▶ [Collection entries]
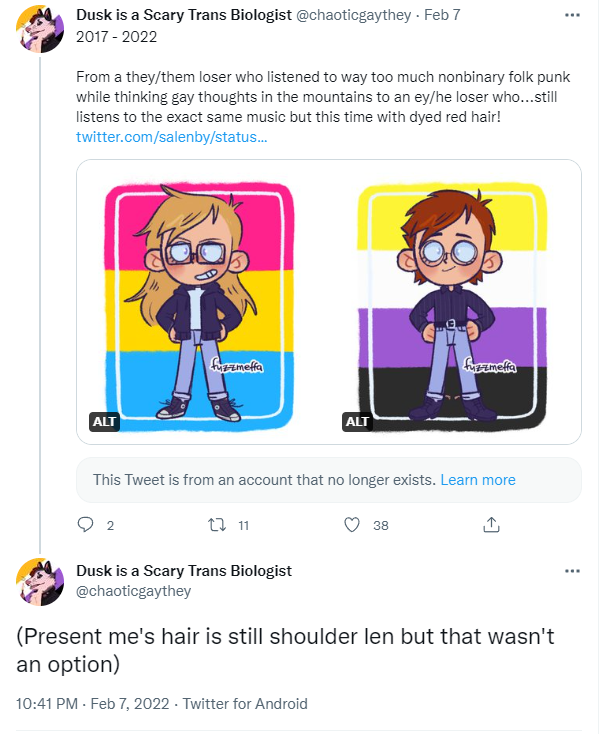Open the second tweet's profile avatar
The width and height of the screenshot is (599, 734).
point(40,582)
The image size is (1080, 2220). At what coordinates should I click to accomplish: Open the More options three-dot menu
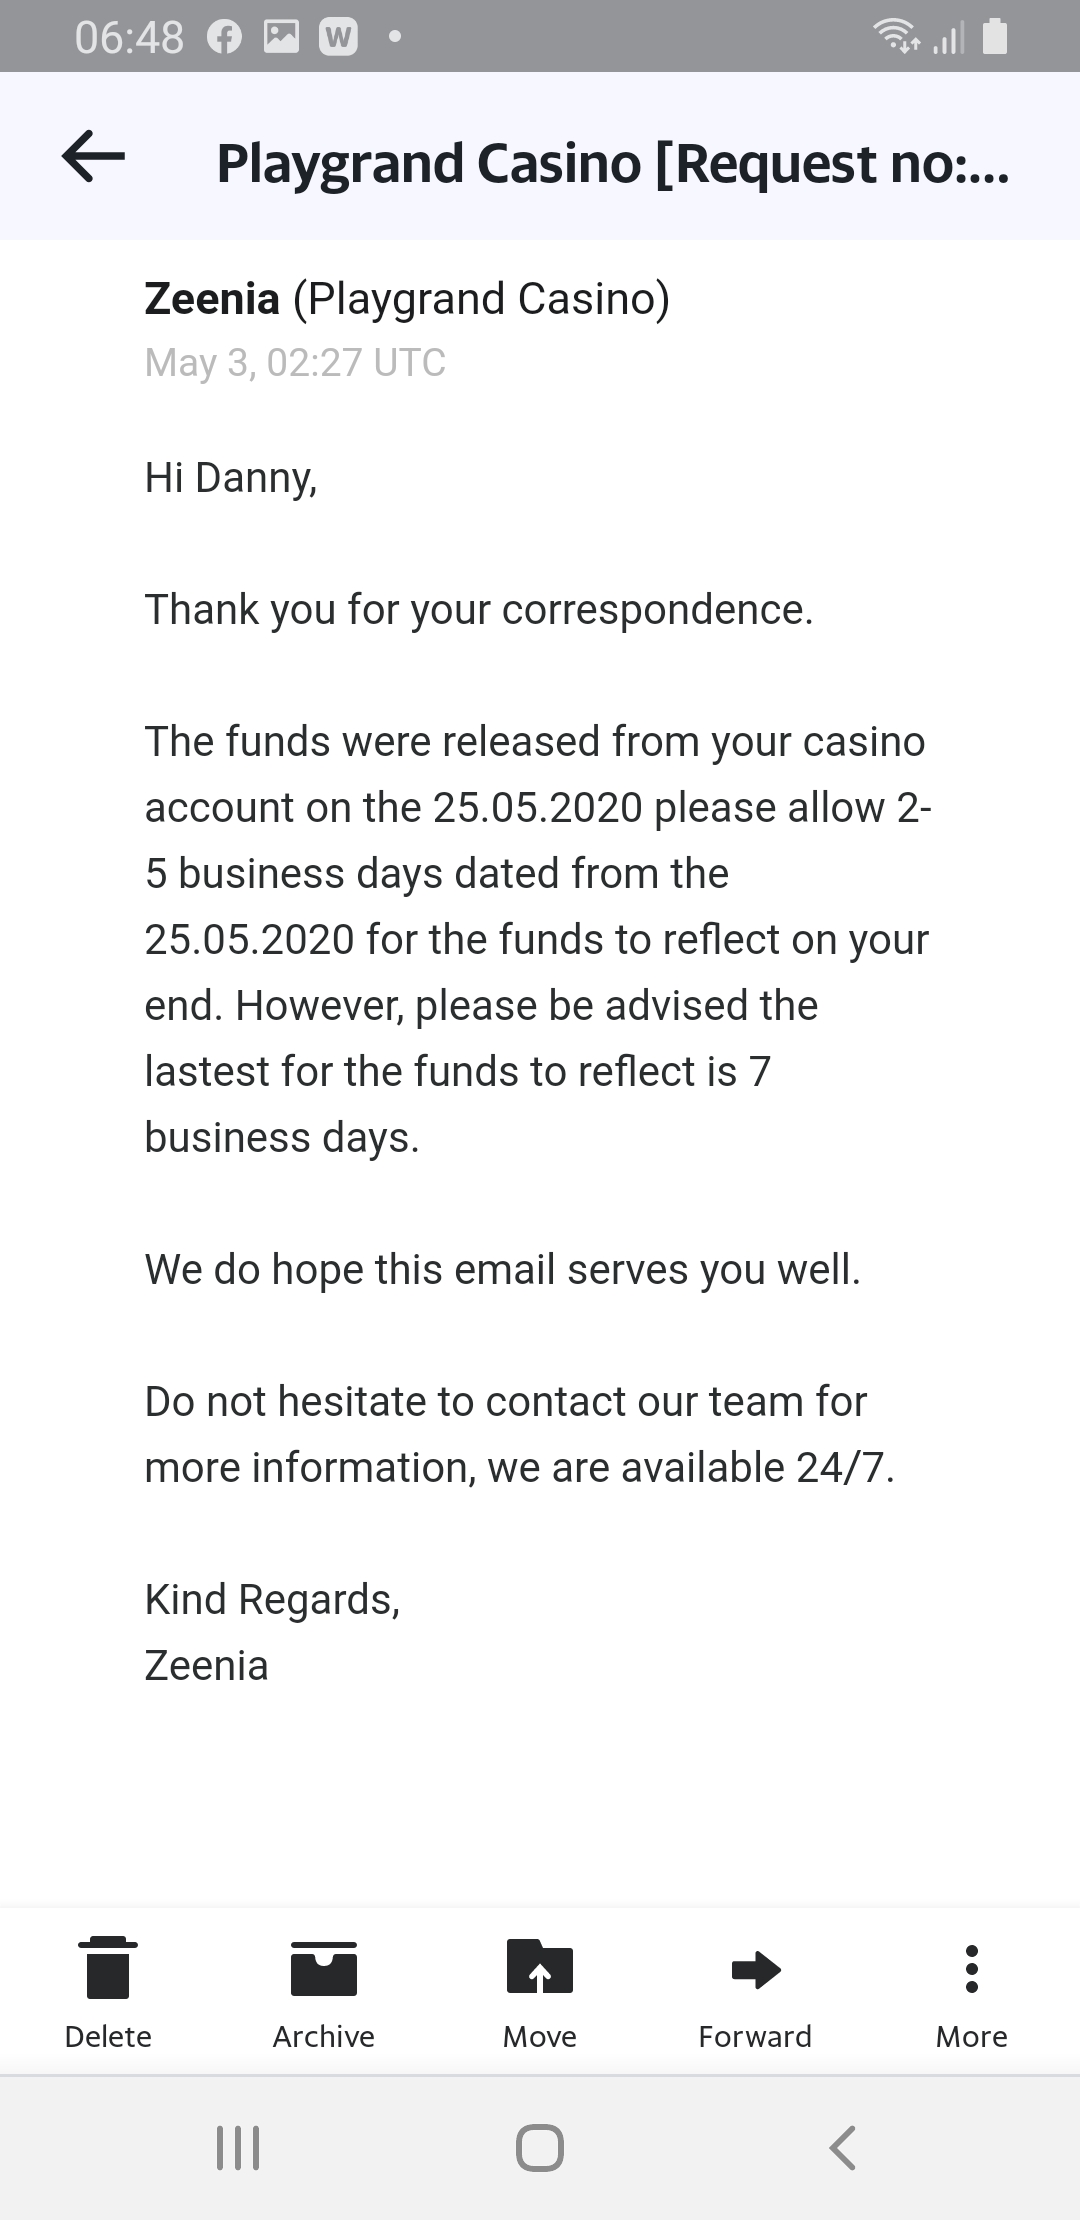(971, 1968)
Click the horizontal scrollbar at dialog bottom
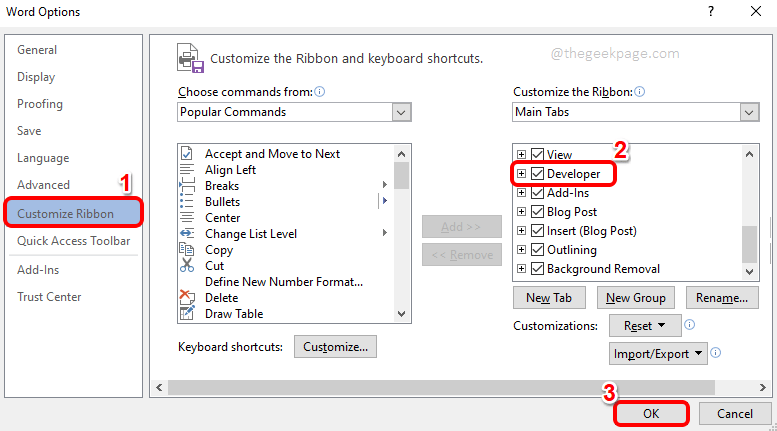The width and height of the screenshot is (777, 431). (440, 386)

--

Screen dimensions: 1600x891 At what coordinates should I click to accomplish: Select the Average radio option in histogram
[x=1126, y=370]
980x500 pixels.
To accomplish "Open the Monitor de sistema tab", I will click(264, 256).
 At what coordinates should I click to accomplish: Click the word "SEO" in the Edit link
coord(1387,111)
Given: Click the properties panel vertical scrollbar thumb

▶ [WHAT YOU WILL DO]
Take the line above containing "At what coordinates should I click to accomplish: Click", the line containing "Given: Click the", and all lines in between, and copy them exactly without anything else.

▶ [ANSWER TO THE PROBLEM]
 At what coordinates should I click to accomplish: Click the word "SEO" in the Edit link
coord(1387,111)
Given: Click the properties panel vertical scrollbar thumb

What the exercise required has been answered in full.